For Webb, treatment involved several layers of care. She and Ziaks worked on vision and vestibular therapy to address balance and eye-tracking problems. Webb underwent cognitive testing and mental health support to address the anxiety, depression and trauma that developed alongside her physical symptoms. But Webb said it was equally important to learn how to pace daily life.
“She had to learn how to stay inside her energy envelope,” Ziaks said. “That means stopping before symptoms flare, not after.”
Ziaks is no stranger to the challenges patients face in recovery from a high-pressure, fast-paced environment, having moved to Park City in 2012 to work with the U.S. snowboard team. But after experiencing her own brain injury in 2014 and struggling to find effective care, she began rethinking how concussion treatment was delivered in Utah.
“I couldn’t get good treatment,” she said. “That changed how I think about everything.”
She began learning and integrating therapies that haven’t been widely standardized, including vision and vestibular rehabilitation.
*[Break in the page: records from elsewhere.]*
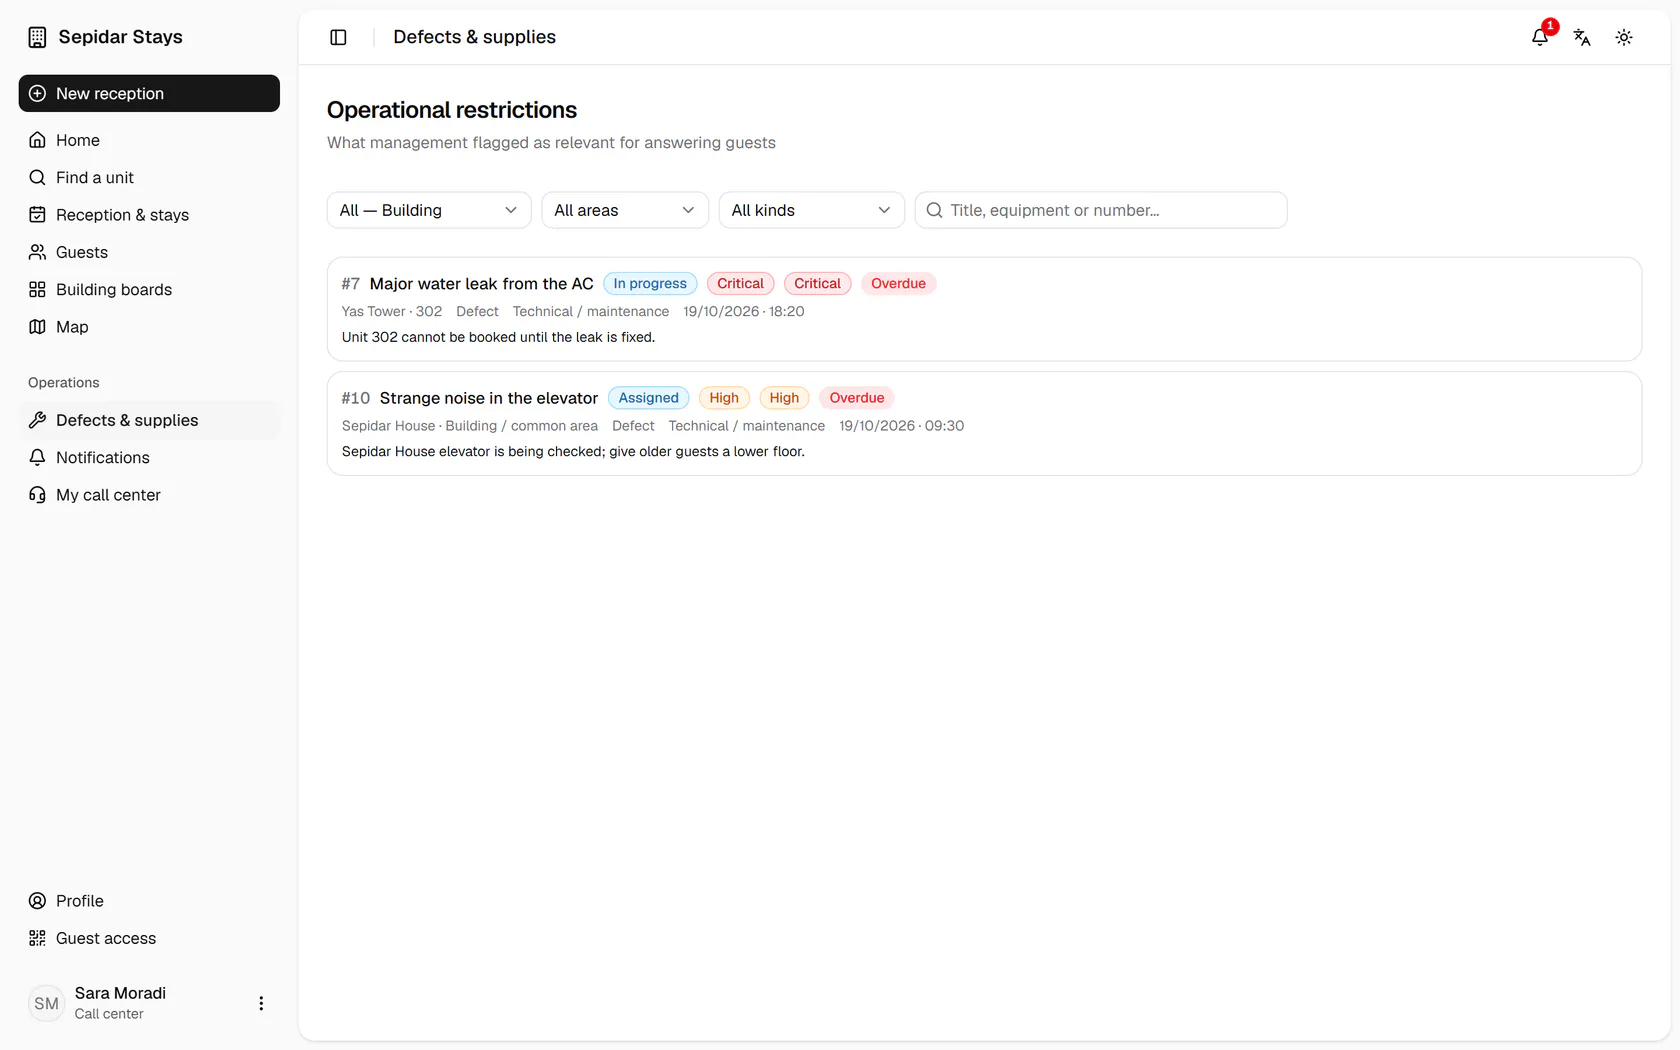
Task: Click the Overdue badge on elevator noise item
Action: 856,398
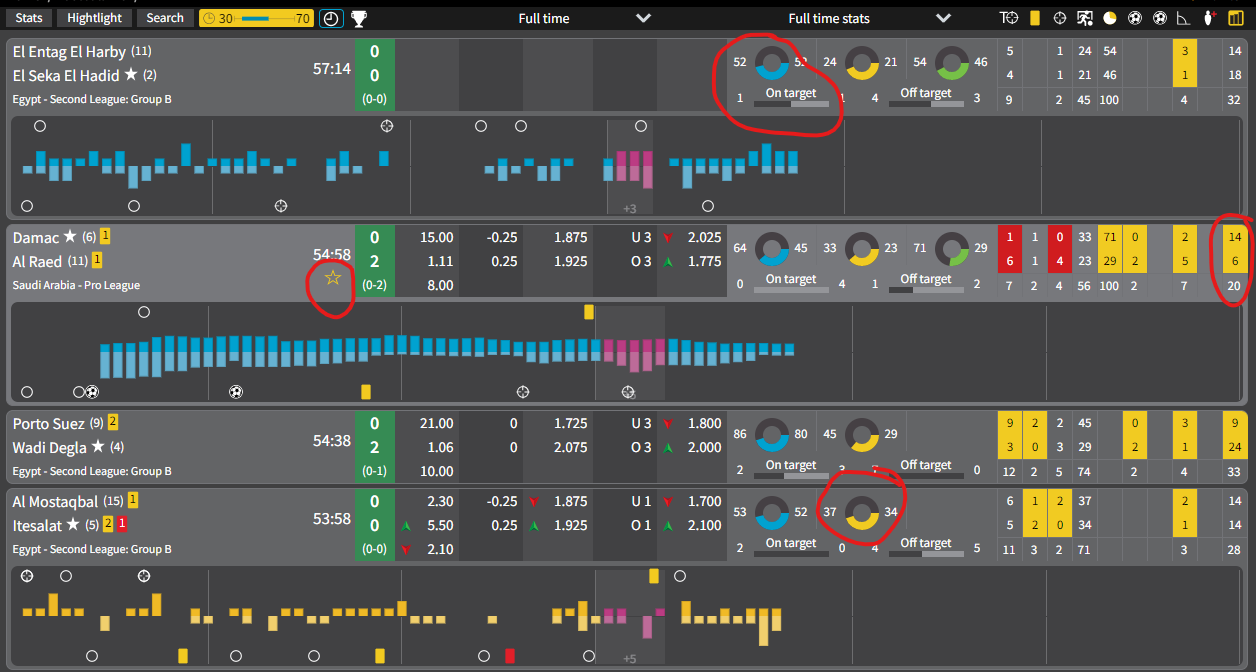This screenshot has width=1256, height=672.
Task: Click the player with red cross icon
Action: (x=1209, y=18)
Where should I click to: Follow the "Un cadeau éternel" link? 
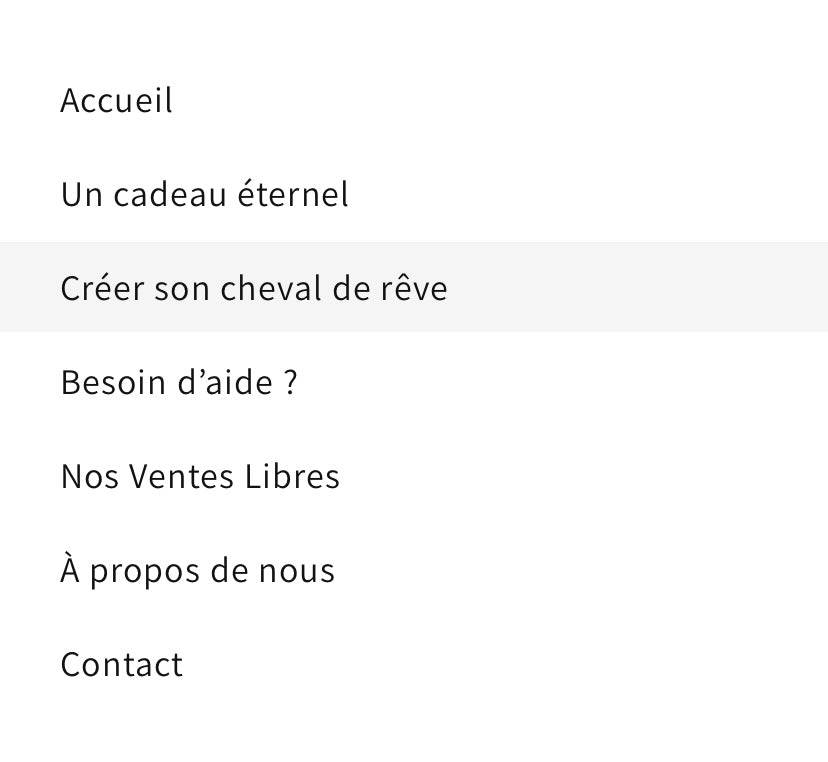[x=204, y=194]
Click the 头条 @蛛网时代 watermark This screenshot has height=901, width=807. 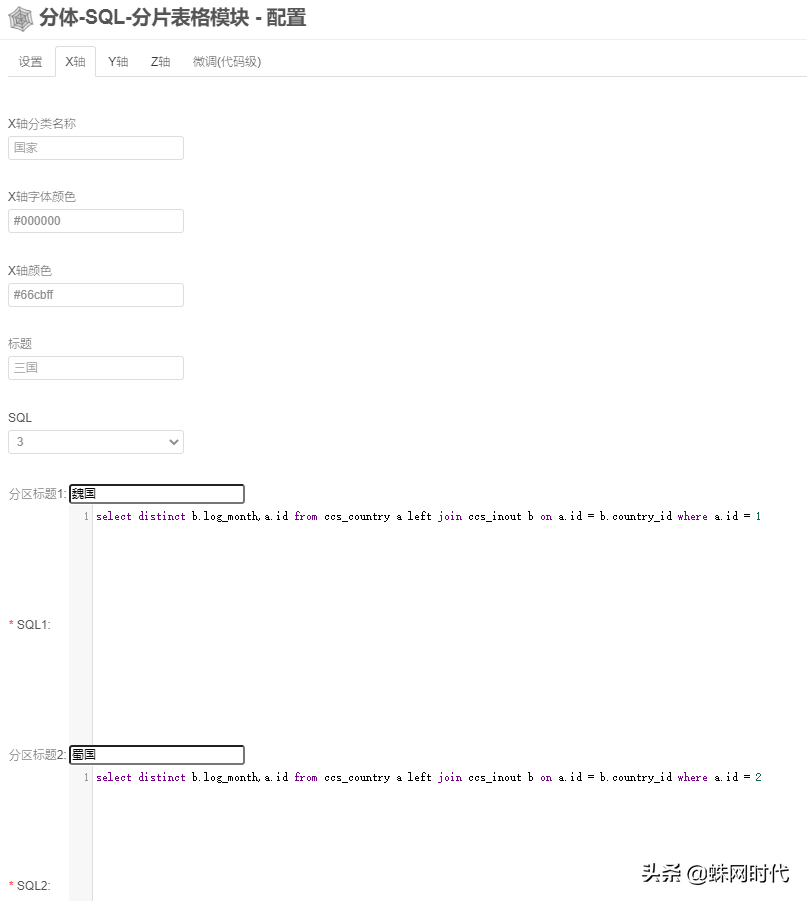click(715, 873)
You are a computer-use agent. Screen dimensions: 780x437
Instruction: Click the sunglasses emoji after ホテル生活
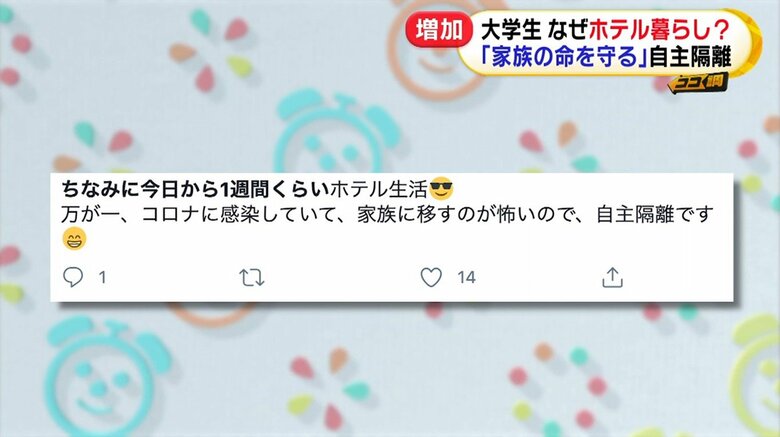coord(441,189)
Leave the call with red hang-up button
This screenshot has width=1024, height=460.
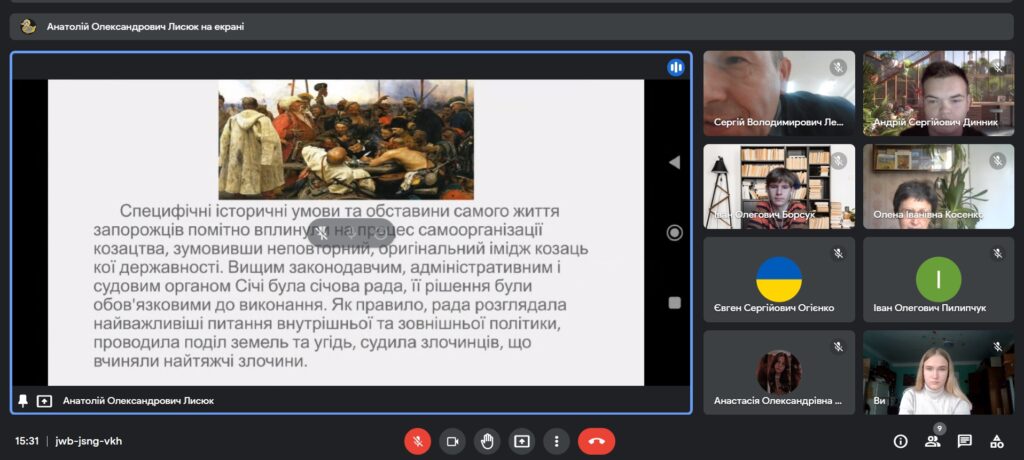click(x=596, y=441)
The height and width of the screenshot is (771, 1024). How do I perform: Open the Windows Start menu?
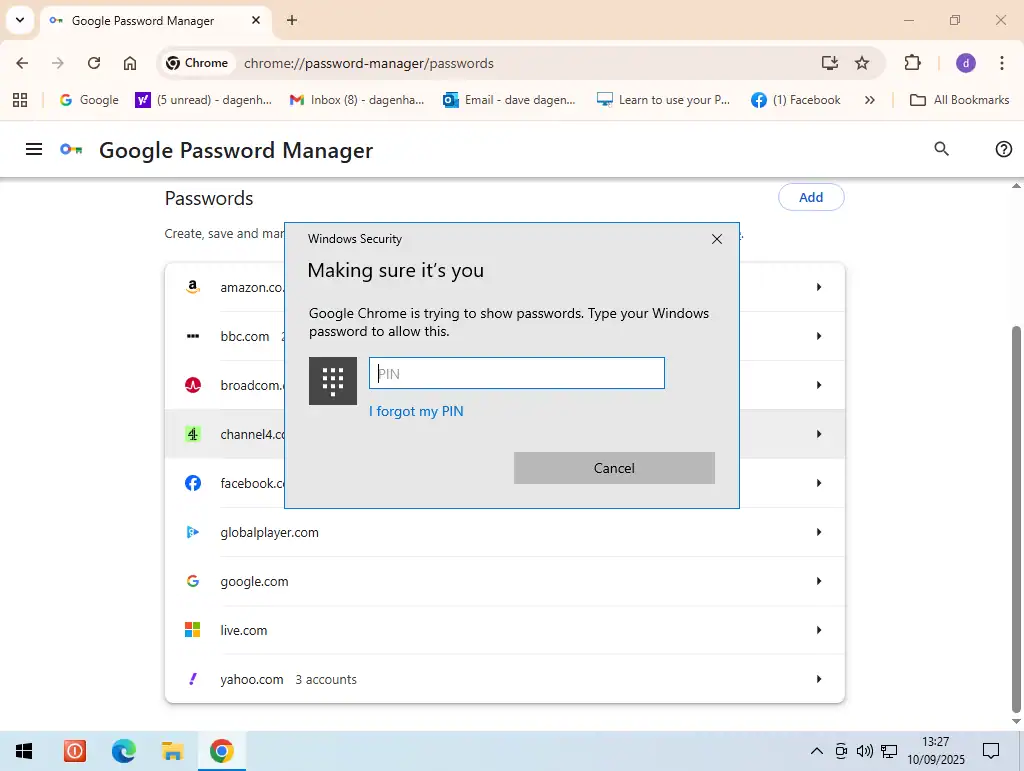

Ziaks developed her concussion care approach in outpatient clinics before expanding that work within Intermountain Health, where she has treated complex neurological conditions for nearly a decade.
Today, Ziaks treats patients with chronic concussion symptoms, dysautonomia and long COVID. Ziaks said dysautonomia, a condition where the autonomic nervous system stops working properly, often becomes the driver of lingering symptoms from events like concussion and COVID.
“Most people with chronic concussion symptoms have some degree of dysautonomia,” she said. “And up to 70 percent of people with long COVID do, too.”
Ziaks has focused her research to help develop open-access treatment protocols so providers outside Park City can better recognize these conditions and their intersections and have a ready pathway to treat them.
“My goal isn’t for everyone to come to me,” she said. “It’s to create more providers who know what to look for and how to help.”
Melanie Webb says her experience recovering from concussion changed how she approaches risk and rest in her daily life, influencing how she stays active in Park City and how she supports her clients often facing their own physical limitations. Credit: Photo courtesy of Melanie Webb
After seeing Ziaks and her care team, Webb began to regain stability by changing how she engaged with activity. She reintroduced exercise with new limits and paid closer attention to recovery. She still skis but avoids busy trails on crowded days and manages risk differently. And now, her experience has helped inform how she approaches her work as a personal trainer.
Looking back, Webb said her recovery required the same discipline she had developed as an athlete. She just had to apply it differently.
“I took all the discipline, drive and determination I had developed as an athlete and redirected it toward healing,” Webb said. “I built a strategy with my care team and executed it the same way I would a training plan. I’m convinced that without that focus and consistency, I wouldn’t be where I am today.”